What is particularly interesting about the updated edition is the prologue and the specific reference to the current prime minister’s enthusiastic embrace of Japan, and especially Japanese submarine technology. The Prime Minister of course is English-born and Oxford-educated, without, perhaps, the memory of a generation who heard snippets and anecdotes from men who fought the Pacific war. My own late father had two trips to New Guinea during the war. It was these experiences that haunted his final years.
Which brings me to the book: In the last months of 1944, a group of elite Australian and British commandos was selected for the biggest Allied behind-the-scenes operation of the Pacific War. Their mission: to devastate the enemy’s shipping by destroying the Japanese ships at anchor in Singapore Harbour.
Operation Rimau was intended as a body blow to the Japanese and a signal to the world that Britain would reclaim her Eastern Empire.

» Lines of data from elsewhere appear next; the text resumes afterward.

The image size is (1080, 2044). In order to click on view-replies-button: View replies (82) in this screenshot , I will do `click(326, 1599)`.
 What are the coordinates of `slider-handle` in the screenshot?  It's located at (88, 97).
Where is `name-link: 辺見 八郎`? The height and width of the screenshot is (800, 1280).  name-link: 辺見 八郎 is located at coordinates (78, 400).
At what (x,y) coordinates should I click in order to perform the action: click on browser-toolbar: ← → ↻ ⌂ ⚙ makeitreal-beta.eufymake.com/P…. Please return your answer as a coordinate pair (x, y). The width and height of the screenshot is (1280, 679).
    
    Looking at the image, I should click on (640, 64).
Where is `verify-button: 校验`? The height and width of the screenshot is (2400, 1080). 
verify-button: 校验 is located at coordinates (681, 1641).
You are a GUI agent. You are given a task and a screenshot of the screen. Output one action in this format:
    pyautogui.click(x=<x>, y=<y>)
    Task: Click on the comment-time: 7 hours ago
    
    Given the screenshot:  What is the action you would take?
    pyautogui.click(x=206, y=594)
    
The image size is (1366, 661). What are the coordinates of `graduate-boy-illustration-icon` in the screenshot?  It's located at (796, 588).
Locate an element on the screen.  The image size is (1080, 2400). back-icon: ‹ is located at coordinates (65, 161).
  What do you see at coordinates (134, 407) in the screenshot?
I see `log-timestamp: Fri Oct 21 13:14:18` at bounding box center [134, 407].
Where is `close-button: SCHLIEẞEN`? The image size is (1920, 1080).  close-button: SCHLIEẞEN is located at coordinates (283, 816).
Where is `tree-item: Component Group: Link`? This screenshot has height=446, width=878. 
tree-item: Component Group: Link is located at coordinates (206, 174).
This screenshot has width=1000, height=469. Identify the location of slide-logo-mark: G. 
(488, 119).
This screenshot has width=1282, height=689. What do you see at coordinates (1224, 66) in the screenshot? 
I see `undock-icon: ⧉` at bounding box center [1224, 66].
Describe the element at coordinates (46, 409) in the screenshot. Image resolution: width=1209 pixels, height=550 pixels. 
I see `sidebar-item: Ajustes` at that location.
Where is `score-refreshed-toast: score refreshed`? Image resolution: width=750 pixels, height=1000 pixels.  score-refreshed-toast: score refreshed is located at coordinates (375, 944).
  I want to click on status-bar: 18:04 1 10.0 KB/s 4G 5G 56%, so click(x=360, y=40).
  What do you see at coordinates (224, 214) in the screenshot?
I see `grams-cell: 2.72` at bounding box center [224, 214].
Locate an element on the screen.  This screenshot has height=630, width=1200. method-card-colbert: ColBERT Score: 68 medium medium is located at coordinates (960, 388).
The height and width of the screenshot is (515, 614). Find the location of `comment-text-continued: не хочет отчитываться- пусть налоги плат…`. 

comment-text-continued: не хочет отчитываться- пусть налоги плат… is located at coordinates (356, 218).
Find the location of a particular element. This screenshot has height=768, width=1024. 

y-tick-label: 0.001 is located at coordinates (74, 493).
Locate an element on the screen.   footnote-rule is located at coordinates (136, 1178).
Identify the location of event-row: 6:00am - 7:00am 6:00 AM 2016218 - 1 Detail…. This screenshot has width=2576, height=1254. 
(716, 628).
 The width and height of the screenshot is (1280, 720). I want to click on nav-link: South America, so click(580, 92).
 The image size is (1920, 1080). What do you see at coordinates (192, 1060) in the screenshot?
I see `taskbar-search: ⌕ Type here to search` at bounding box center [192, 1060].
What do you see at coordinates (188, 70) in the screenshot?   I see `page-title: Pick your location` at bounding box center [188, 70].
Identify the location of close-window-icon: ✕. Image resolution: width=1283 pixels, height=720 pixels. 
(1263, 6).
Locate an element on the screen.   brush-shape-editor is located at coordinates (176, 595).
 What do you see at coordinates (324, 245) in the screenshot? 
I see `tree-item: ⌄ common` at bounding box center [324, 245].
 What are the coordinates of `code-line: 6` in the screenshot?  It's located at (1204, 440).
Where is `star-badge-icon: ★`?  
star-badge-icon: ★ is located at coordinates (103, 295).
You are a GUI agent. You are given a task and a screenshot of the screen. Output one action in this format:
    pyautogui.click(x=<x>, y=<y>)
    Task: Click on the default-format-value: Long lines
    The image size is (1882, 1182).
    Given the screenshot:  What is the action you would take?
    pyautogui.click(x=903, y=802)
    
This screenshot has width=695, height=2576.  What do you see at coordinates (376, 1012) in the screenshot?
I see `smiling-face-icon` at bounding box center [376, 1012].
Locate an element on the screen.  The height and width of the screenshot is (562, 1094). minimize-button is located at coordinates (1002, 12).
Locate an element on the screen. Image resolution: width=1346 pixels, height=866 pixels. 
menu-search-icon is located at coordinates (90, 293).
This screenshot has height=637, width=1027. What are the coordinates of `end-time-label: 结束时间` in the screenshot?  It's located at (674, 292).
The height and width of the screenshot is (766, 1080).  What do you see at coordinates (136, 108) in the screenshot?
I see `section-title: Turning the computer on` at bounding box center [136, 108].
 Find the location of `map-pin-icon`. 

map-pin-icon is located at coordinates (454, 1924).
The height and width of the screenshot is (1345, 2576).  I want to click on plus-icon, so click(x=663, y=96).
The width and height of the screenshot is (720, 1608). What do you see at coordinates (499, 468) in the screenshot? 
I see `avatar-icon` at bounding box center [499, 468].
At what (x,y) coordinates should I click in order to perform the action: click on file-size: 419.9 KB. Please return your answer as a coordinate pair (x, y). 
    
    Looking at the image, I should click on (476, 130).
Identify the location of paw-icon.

Britain was trying to reclaim past glory – while Australia’s wartime prime minister John Curtin had turned to America. In this atmosphere, Operation Rimau was planned.
This book tells what really happened to these brave commandos – from the very beginnings of the operation through to their intense and courageous fighting in the South China Seas, and its aftermath. It exposes the sloppy planning behind the raid, and names of the officers who betrayed and abandoned them in their hour of need, and details the political double-dealing which for so many years hid the real story behind red tape and bureaucratic lies.